**Text shown**
• • • •

34 of 35 people found the following review helpful
Perfect rendition of an imperfect but excellent score,
By A Customer
This review is from: Evita (1978 Original Broadway Cast) (Audio CD)
Yes, Andrew Lloyd Webber has an irritating tendency to write a few wonderful pieces of music, then fill up the remainder of the show with reprises. Yes, Tim Rice's lyrics can be more than a little inane.
However, those few wonderful pieces of music are truly superb. And while the lyrics *can* be ridiculous, there are plenty of moments in which they shine -- and then linger in your mind long after those moments have passed.
I heard this recording after that of the movie and found the difference to be striking. Not only are the voices clearer and more vibrant, but some of the sharpest lyrics were cut from the movie because they cast a very negative light on Eva Peron. Plus, "Another Suitcase in Another Hall" was done by the *right* character in this recording. It works out so much better that way.
I've never heard Julie Covington sing (at least not that I can recall), and Madonna doesn't quite have the range or the sheer force required for the part, but Patti LuPone was such a perfect Evita that one can hardly ask for more. Her sharp soprano voice isn't the type that everyone will like, and to some it's probably an acquired taste. Yet it is perfect for the title part of this musical. She has easily the highest non-operatic voice I've ever heard, and she skillfully employs it with amazing forcefulness.

• • • •

**Records shown**
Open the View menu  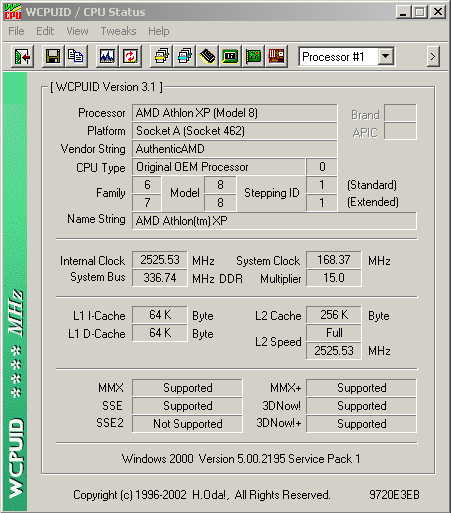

• • • •

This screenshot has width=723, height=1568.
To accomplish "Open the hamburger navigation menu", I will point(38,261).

• • • •

**Exercise objective**
Please name the singer whom the Evita review calls such a perfect Evita that one can hardly ask for more.

**Answer below**
Patti LuPone